Good assessment of pain is necessary for good management of pain. In many cases there are a range of pain management options available, so it is important to tune it to its effectiveness, side effects and so on. There has to be teamwork between the patient and doctors to get this right. Others not involved in your health care should not be allowed to interfere or change treatment, as this could be very dangerous. Pain killers need to be very carefully managed. Sometimes there are different means of administering the pain medication. The patient may be able to wear a patch, or be attached to a machine that limits the dose while they self-administer.

The second section of the book documents a long list of Physical Problems that may be associated with the disease or treatments.

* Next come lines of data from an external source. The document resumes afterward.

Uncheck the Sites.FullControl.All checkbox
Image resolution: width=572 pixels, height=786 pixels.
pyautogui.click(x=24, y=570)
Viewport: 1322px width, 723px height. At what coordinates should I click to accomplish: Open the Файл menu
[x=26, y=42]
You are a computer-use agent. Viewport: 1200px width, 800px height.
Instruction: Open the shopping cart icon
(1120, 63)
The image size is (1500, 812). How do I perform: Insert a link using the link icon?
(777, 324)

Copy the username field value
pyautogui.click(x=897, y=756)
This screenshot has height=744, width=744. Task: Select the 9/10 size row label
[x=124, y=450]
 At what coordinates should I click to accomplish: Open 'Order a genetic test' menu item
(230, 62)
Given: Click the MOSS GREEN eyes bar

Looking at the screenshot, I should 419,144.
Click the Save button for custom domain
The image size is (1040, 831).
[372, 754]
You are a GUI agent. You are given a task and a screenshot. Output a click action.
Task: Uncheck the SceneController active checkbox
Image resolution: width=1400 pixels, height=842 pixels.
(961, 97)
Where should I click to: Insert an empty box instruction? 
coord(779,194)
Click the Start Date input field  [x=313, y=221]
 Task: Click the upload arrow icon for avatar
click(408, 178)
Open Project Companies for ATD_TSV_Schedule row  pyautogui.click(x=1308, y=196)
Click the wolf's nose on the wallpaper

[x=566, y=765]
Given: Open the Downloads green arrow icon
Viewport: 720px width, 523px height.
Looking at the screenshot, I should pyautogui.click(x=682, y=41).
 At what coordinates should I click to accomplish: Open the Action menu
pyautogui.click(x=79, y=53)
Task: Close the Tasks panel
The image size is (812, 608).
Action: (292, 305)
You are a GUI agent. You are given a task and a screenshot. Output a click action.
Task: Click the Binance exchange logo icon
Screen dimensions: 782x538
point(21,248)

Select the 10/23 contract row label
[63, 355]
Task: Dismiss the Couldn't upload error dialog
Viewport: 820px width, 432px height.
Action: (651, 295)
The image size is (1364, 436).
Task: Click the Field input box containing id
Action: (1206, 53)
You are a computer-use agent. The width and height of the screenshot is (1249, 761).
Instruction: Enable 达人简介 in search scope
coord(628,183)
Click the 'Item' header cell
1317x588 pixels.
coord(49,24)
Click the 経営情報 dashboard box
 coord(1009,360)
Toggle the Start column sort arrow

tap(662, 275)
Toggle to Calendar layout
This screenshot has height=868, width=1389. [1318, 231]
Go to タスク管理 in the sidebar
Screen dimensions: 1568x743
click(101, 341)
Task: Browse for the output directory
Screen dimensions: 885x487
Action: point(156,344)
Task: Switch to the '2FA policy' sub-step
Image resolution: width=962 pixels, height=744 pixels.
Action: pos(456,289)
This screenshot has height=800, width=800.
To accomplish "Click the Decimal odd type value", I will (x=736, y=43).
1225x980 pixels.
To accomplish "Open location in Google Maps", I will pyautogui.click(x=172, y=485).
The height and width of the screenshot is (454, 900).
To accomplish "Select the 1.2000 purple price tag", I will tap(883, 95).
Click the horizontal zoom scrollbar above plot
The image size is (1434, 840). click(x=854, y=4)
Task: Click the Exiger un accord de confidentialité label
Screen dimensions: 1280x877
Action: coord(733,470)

The list includes: loss of appetite; constipation; depression; diarrhoea; itchiness; sore mouth; difficulty sleeping; constant tiredness; weakness; and many more issues. I can identify personally with all these above. In my case, they are some of the side effects of the chemo, rather than symptoms of the cancer.

The beauty of this book is that you can look up whatever chapters may be relevant at different times. There may be times when I’d look up a number at once, and others that probably wouldn’t get a look in. Many of the chapters contain helpful diagnostic check lists to help you understand what is or isn’t happening to you. You are also encouraged to document pain and symptoms so that you can refer back when things reoccur. This help to recognise patterns, changes, and sometimes alleviate fears when things can be demonstrated to have minimal or temporary impact.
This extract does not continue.